▶ EXERCISE INSTRUCTIONS
Please set down these records word for word, starting at the line that contains "The image size is (750, 482)." and ending after the line that contains "Action: pyautogui.click(x=825, y=506)", with both of those lines included.

BEGIN RECORDS SHOWN

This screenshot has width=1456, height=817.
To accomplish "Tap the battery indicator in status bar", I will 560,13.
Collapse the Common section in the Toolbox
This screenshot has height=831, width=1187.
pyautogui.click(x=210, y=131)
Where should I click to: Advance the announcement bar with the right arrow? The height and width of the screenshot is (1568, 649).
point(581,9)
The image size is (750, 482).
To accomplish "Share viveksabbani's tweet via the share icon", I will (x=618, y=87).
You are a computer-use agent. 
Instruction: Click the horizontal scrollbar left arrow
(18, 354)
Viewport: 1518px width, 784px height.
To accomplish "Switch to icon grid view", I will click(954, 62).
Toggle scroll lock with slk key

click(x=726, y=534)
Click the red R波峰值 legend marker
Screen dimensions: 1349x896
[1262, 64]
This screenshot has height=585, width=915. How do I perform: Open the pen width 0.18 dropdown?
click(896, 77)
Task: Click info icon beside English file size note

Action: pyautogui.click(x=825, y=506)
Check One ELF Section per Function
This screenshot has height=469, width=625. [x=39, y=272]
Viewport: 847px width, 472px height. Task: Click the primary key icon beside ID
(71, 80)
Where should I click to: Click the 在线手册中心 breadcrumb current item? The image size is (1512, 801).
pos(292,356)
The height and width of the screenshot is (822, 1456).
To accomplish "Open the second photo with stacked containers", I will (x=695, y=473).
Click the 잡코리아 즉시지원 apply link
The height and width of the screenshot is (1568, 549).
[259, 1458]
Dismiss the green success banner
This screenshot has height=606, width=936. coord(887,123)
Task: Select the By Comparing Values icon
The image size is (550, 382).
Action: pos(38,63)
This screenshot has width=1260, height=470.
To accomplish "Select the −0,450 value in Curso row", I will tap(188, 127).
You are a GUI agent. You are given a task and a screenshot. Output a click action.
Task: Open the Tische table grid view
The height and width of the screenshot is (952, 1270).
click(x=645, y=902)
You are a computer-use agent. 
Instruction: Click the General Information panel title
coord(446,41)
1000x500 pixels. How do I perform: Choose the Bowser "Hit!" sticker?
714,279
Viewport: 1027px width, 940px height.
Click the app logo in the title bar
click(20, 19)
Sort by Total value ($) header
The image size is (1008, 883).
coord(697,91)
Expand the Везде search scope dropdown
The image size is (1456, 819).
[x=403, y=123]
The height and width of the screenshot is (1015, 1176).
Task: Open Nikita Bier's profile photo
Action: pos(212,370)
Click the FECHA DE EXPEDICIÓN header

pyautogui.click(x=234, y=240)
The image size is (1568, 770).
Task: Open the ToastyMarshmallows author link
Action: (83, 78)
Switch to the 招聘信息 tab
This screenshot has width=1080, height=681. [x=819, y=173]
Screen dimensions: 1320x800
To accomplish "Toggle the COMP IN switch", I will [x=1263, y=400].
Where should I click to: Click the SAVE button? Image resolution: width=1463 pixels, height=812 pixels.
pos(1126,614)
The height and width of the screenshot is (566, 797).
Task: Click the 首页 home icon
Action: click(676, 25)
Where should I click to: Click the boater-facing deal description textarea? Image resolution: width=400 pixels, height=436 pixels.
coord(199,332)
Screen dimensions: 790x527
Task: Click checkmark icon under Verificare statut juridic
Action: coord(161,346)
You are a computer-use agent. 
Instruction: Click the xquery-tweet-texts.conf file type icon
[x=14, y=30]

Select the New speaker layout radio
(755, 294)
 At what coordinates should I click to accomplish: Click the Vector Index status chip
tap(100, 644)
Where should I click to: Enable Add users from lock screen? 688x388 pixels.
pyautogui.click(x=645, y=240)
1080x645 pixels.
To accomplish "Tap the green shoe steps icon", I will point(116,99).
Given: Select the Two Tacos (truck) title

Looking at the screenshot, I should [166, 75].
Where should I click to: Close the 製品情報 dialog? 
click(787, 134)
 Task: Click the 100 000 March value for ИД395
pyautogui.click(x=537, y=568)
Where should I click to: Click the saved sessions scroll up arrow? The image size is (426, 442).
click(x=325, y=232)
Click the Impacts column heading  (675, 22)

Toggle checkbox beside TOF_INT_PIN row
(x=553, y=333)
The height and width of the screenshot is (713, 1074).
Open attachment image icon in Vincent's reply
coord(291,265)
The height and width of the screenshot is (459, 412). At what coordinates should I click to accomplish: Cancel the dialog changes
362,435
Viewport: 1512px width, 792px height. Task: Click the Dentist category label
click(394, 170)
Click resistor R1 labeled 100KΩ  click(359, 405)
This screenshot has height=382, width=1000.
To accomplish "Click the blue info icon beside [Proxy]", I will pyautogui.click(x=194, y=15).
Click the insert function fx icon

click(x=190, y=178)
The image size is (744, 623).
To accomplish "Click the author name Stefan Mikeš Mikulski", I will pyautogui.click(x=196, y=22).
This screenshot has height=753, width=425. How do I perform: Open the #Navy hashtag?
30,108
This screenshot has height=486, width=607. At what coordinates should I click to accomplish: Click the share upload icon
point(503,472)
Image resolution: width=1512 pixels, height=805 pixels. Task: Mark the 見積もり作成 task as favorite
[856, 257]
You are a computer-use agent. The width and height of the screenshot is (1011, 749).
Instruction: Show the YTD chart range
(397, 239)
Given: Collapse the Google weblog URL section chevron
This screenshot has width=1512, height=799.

END RECORDS SHOWN

▶ TASK RESPONSE
The image size is (750, 482).
To accomplish "Share viveksabbani's tweet via the share icon", I will (x=618, y=87).
You are a computer-use agent. 
Instruction: Click the horizontal scrollbar left arrow
(18, 354)
Viewport: 1518px width, 784px height.
To accomplish "Switch to icon grid view", I will click(954, 62).
Toggle scroll lock with slk key

click(x=726, y=534)
Click the red R波峰值 legend marker
Screen dimensions: 1349x896
[1262, 64]
This screenshot has height=585, width=915. How do I perform: Open the pen width 0.18 dropdown?
click(896, 77)
Task: Click info icon beside English file size note

Action: pyautogui.click(x=825, y=506)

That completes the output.